From its inception as a purely computer school, ACT has diversified its curricular offerings to include BS in Computer Science, BS in Information Technology, BS in Information Systems, BS in Computer Engineering, BS in Hospitality Management, BS in Tourism Management, BS in Business Administration, BS in Nursing, Bachelor of Secondary Education, Bachelor of Elementary Education, Associate in Computer Technology, Computer Technician Course, Diploma in Practical Nursing, Certificate in Caregiving, and complete Basic Education Programs.

==Academics==
===Undergraduate programs===
- College of Arts, Sciences and Pedagogy
  - Bachelor of Secondary Education Major in English
  - Bachelor of Secondary Education Major in Mathematics
  - Bachelor of Elementary Education Major in Preschool Education
  - Bachelor of Elementary Education Major in General Education
- College of Business Management
  - Bachelor of Science in Tourism Management
  - Bachelor of Science in Hospitality Management
  - Associate in Hospitality Management
  - Bachelor of Science in Business Administration
- College of Computer Studies
  - Bachelor of Science in Information Technology (Specializations in Network Technology, Animation & Game Development, Mobile Applications, Databases & Applications, Software Engineering, Web Technology, Media Design & Graphics)
  - Bachelor of Science in Computer Science
  - Bachelor of Science in Information System
  - Associate in Computer Technology
- College of Nursing and Allied Programs
  - Bachelor of Science in Nursing
  - Diploma in Practical Nursing
  - Diploma in Caregiving

===Senior High School Tracks ===

Academic Track

This course is taken by junior high students who plan to pursue college after graduating in Senior High.
- GAS (General Academic Strand) - A preparatory course for diverse college programs.
- HUMSS (Humanities and Social Sciences Strand) - Leading to college programs in Philosophy and Education.
- STEMS (Science, Technology, Engineering and Mathematics Strand) - Leading to college programs in Science, Information Technology, and Engineering.
- ABMS (Accountancy, Business and Management Strand) - Leading to college programs in Accountancy and Business Management.
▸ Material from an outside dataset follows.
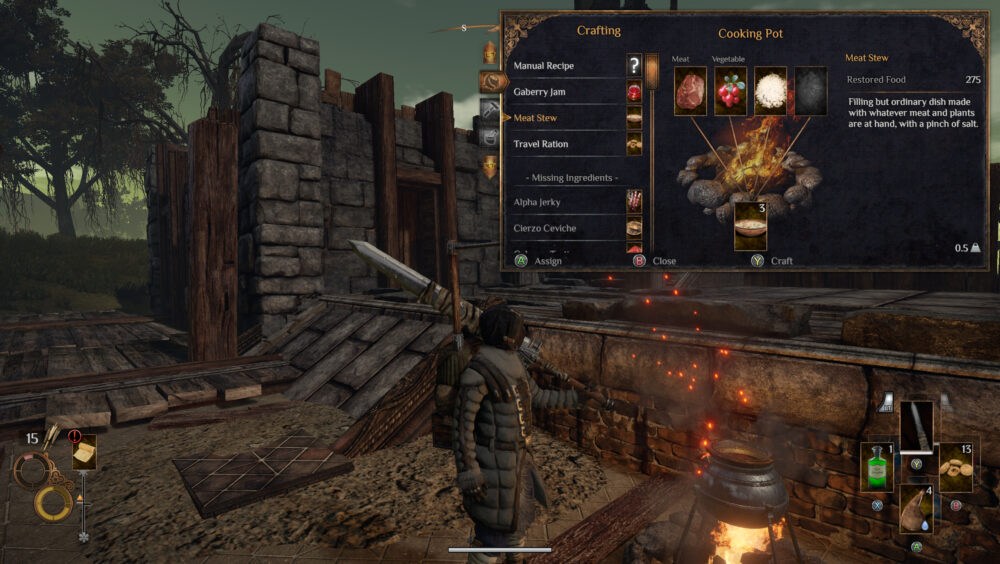1000x564 pixels.
Task: Click the empty dark fourth ingredient slot
Action: 810,91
TVL Track(Technical-Vocational-Livelihood Track)

This track is taken by junior high students who aim for employment or entrepreneurship after graduating in Senior High. They can still pursue college education but will not be credited in some minor subjects.
- HE (Home Economics)
  - Bread and Pastry & Food and Beverage Services - Grade 11 students will be able to take TESDA NC II for Bread & Pastry and TESDA NC II Food and Beverage upon completion of the strands.
  - Housekeeping & Tour Guiding - Grade 12 students will be able to take TESDA NC II Housekeeping and TESDA NC II Tour Guiding after completion of the strands.
  - Caregiving - Students will be able to take TESDA NC II Caregiving after completion of the strand.
- ICT (Information Communication Technology)
  - Hardware Servicing & Programming - Students will be able to take TESDA NC II Hardware Servicing and TESDA NC II Programming after completion of the strands.
  - Technical Drafting & Animation - Students will be able to take TESDA NC II Technical Drafting and TESDA NC II Animation after completion of the strands.
Arts and Design Track

This track is taken by Junior High students who possess and exhibit artistic inclination in the different fields in Arts.
- APS (Arts Production Strand) - This strand focuses in the development and enhancement of skills needed in the fields of Advertisement and Literary Arts.
- PAS (Performing Arts Strand) - This strand cultivates the passion of the child in the field of Performing Arts.